Adversarial Mixing Policy for Relaxing Locally Linear Constraints in Mixup
Guang Liu | Yuzhao Mao | Huang Hailong | Gao Weiguo | Li Xuan
Proceedings of the 2021 Conference on Empirical Methods in Natural Language Processing
Mixup is a recent regularizer for current deep classification networks. Through training a neural network on convex combinations of pairs of examples and their labels, it imposes locally linear constraints on the model’s input space. However, such strict linear constraints often lead to under-fitting which degrades the effects of regularization. Noticeably, this issue is getting more serious when the resource is extremely limited.
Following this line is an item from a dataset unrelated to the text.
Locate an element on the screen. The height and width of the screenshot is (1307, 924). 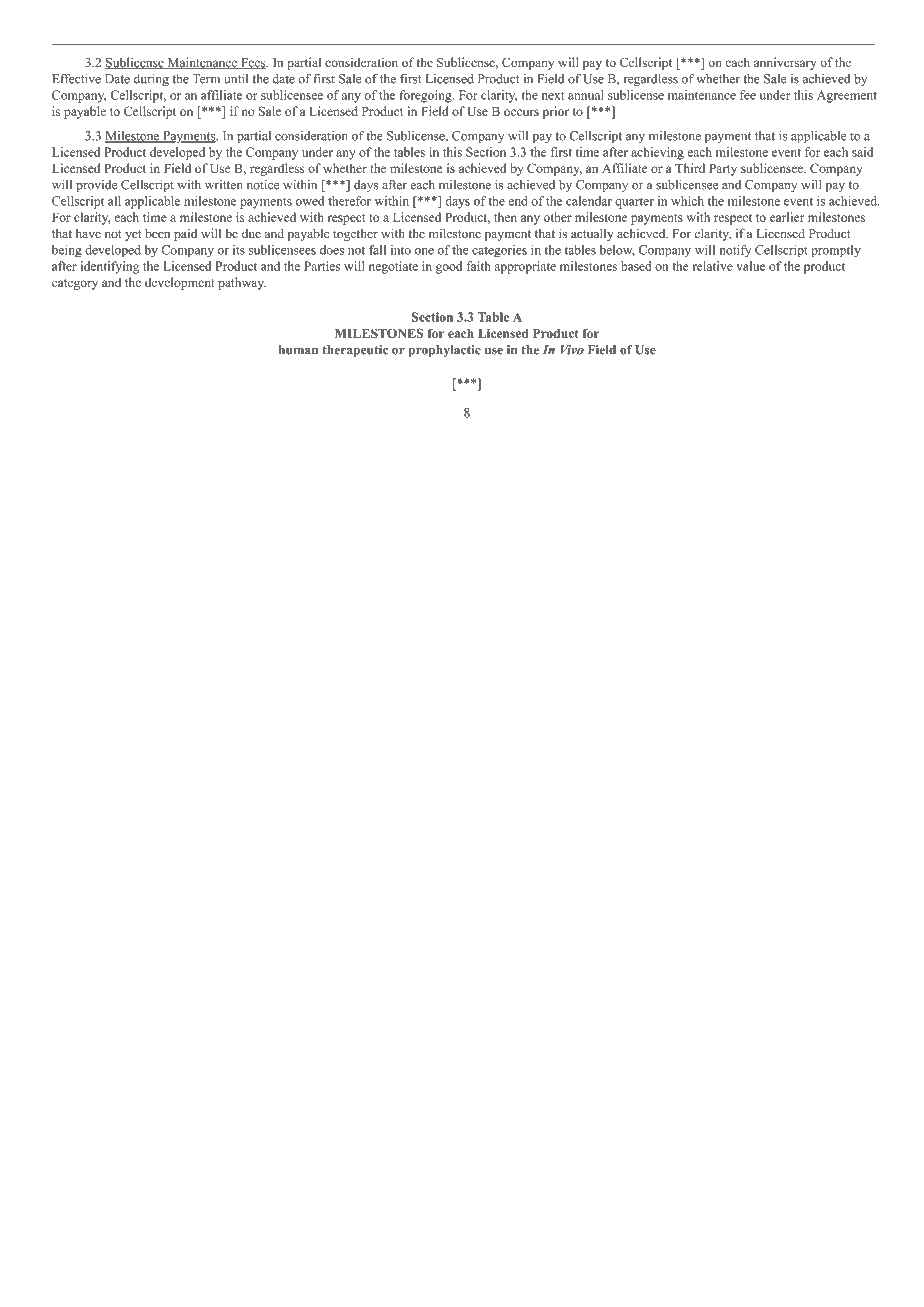
during is located at coordinates (151, 80).
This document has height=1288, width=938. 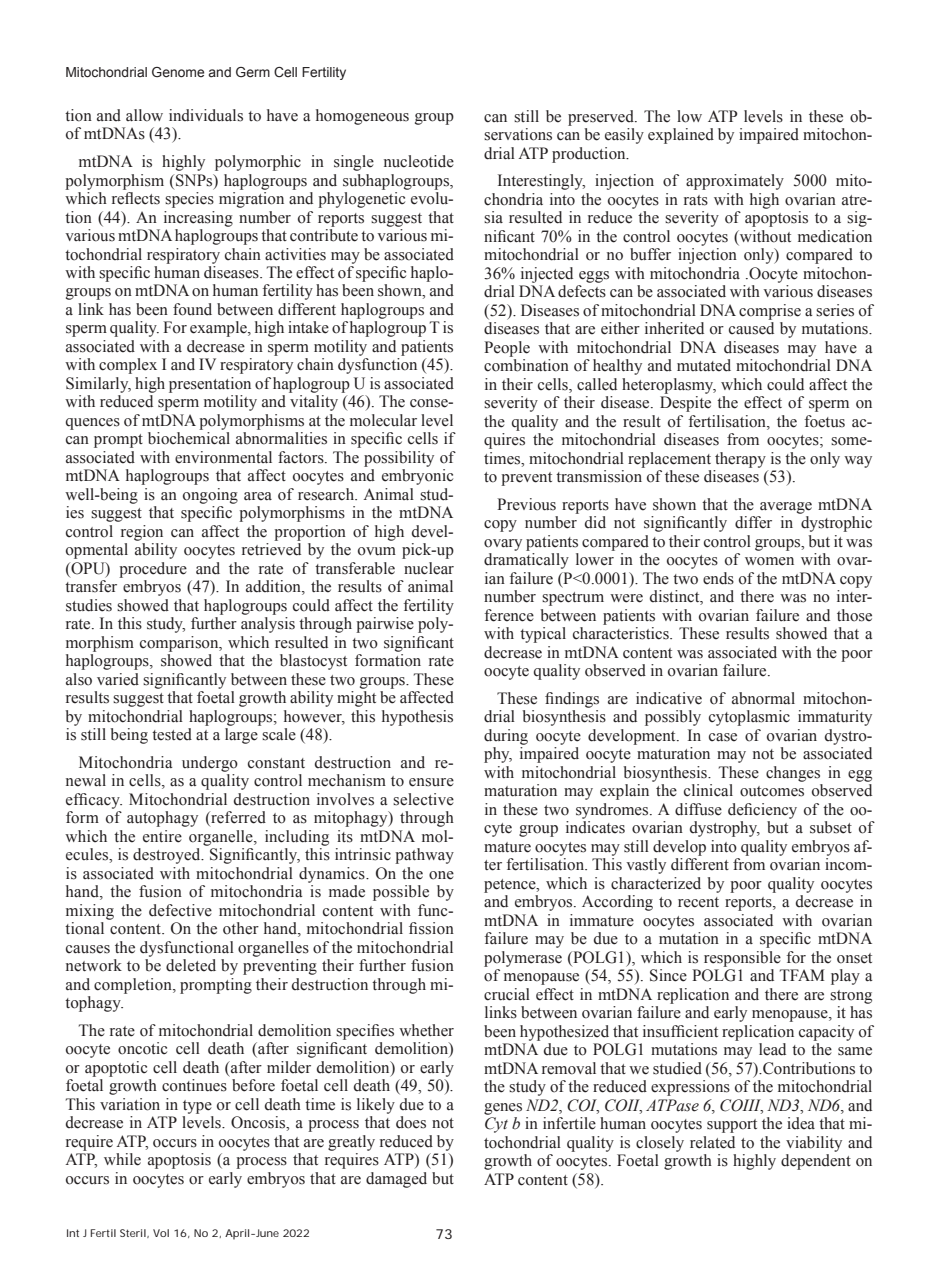 What do you see at coordinates (735, 182) in the document?
I see `approximately` at bounding box center [735, 182].
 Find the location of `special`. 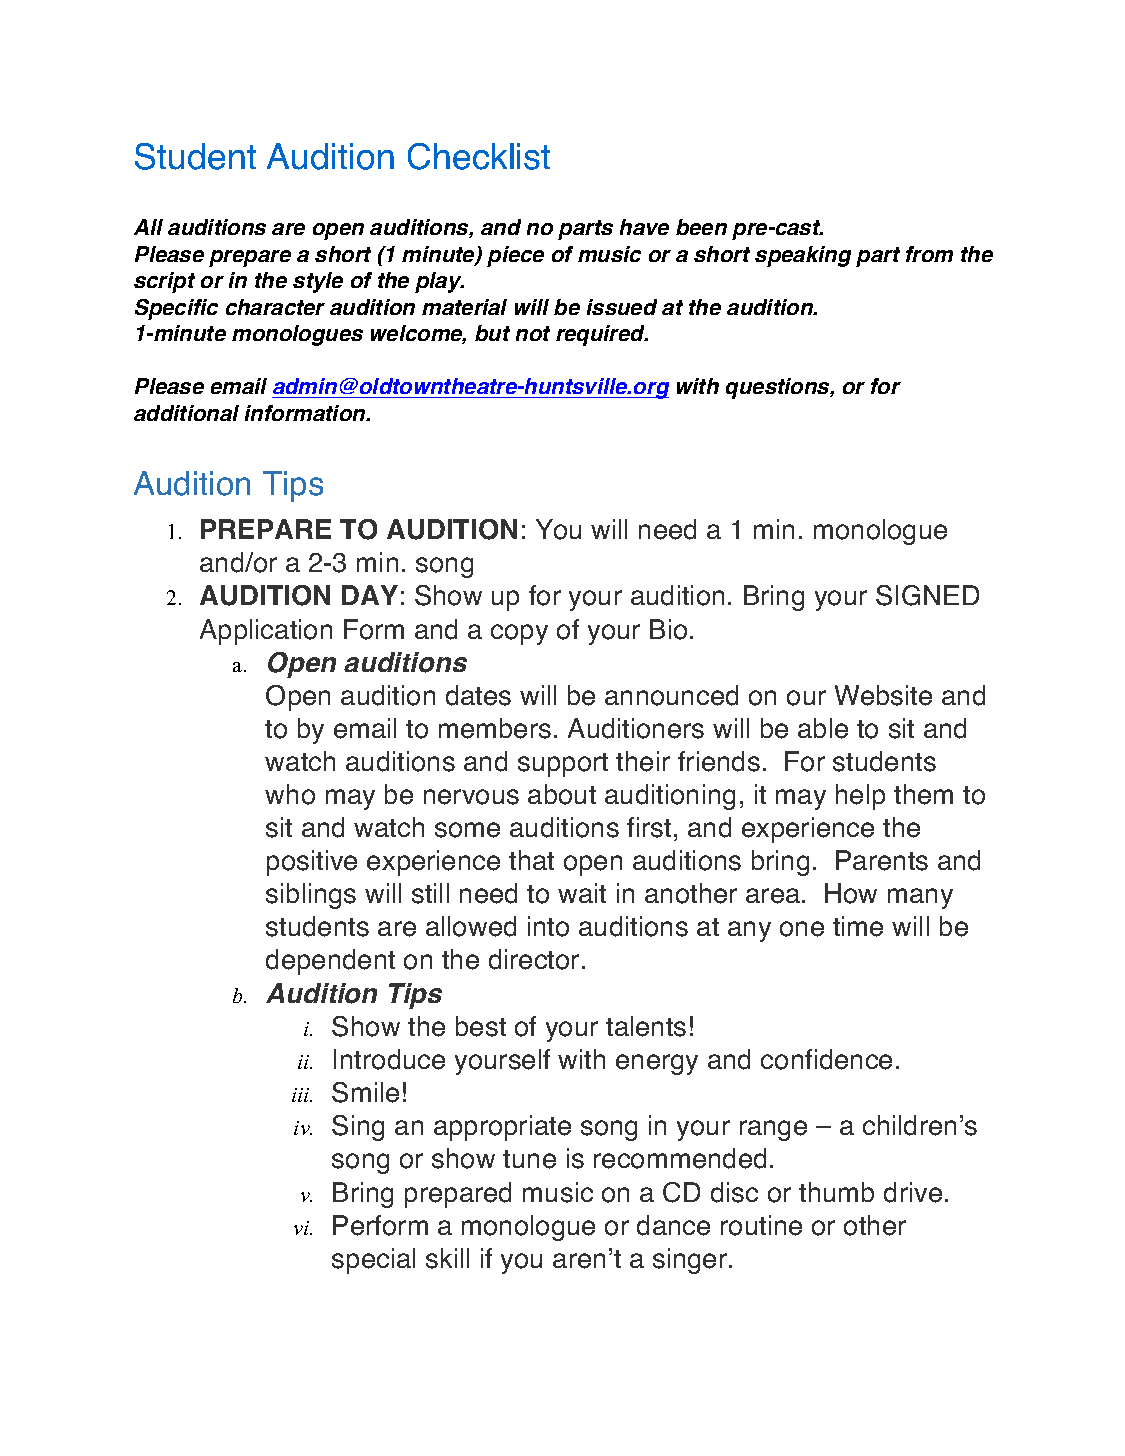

To address these issues, we propose the Adversarial Mixing Policy (AMP), organized in a “min-max-rand” formulation, to relax the Locally Linear Constraints in Mixup. Specifically, AMP adds a small adversarial perturbation to the mixing coefficients rather than the examples. Thus, slight non-linearity is injected in-between the synthetic examples and synthetic labels. By training on these data, the deep networks are further regularized, and thus achieve a lower predictive error rate. Experiments on five text classification benchmarks and five backbone models have empirically shown that our methods reduce the error rate over Mixup variants in a significant margin (up to 31.3%), especially in low-resource conditions (up to 17.5%).